#### Aim of the task
Scan the entries and state how many lines contain "Like". Write no other text.

━━ Records

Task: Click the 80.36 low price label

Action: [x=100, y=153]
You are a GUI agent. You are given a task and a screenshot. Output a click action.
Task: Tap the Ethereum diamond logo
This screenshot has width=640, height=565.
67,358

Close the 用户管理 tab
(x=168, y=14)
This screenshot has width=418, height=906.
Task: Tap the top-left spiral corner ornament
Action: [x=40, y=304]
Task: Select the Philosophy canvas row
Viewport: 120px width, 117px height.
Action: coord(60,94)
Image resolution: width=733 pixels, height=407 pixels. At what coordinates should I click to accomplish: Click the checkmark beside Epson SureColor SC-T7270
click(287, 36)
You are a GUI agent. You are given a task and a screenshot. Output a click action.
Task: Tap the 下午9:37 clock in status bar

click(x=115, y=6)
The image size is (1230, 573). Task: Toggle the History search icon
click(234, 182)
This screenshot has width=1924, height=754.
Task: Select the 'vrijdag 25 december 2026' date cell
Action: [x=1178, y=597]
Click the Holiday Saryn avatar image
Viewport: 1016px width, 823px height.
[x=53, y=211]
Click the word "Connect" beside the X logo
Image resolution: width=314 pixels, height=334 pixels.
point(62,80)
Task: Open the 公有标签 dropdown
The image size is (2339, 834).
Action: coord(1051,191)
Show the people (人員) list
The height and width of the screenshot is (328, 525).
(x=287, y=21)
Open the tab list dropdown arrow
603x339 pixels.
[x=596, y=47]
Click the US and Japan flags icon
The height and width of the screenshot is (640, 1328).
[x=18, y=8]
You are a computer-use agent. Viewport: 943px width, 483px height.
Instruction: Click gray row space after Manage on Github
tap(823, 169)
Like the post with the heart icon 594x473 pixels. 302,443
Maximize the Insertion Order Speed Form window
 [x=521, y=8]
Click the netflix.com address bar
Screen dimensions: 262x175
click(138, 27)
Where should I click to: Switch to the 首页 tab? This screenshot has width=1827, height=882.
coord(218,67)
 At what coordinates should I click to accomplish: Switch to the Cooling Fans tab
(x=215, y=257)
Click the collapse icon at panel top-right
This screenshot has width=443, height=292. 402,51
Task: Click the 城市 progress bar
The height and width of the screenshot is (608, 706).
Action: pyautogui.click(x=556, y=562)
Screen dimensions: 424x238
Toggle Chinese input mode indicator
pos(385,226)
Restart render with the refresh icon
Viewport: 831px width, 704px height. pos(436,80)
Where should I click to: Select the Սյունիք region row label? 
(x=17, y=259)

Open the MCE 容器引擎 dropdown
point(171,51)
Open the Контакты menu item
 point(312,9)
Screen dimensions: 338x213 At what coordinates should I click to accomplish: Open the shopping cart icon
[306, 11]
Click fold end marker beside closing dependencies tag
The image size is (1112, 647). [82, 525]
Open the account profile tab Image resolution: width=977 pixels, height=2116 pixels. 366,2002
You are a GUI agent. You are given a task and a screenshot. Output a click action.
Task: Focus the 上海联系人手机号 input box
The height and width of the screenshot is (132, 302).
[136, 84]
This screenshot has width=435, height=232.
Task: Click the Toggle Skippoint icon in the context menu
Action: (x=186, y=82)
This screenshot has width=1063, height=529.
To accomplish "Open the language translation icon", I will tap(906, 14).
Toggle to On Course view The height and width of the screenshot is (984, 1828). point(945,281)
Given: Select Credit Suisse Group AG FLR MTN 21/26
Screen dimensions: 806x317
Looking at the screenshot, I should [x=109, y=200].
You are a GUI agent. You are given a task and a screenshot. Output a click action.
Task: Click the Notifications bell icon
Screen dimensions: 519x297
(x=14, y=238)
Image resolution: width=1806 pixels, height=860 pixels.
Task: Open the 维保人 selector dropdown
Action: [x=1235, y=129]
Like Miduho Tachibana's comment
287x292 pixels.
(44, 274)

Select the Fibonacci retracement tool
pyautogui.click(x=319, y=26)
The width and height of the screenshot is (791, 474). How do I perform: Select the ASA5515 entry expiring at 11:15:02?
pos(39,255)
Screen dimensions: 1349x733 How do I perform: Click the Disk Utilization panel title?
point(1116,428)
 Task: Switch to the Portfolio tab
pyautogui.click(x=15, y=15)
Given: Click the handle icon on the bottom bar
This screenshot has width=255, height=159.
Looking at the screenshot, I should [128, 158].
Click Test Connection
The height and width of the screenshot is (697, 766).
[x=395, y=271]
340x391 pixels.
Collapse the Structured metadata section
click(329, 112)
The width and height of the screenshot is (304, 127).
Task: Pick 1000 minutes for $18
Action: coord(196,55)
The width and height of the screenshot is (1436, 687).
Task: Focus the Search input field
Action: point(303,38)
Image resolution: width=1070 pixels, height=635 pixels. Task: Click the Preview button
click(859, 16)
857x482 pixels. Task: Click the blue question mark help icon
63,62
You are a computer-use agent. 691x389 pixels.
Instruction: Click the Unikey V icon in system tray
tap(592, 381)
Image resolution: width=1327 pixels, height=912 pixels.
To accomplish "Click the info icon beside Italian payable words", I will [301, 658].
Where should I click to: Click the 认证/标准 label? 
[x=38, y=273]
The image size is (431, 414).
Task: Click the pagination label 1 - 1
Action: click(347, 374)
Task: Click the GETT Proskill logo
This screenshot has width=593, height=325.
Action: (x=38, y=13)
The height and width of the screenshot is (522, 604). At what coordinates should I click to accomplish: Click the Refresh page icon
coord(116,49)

━━━━

#### Result of the task
2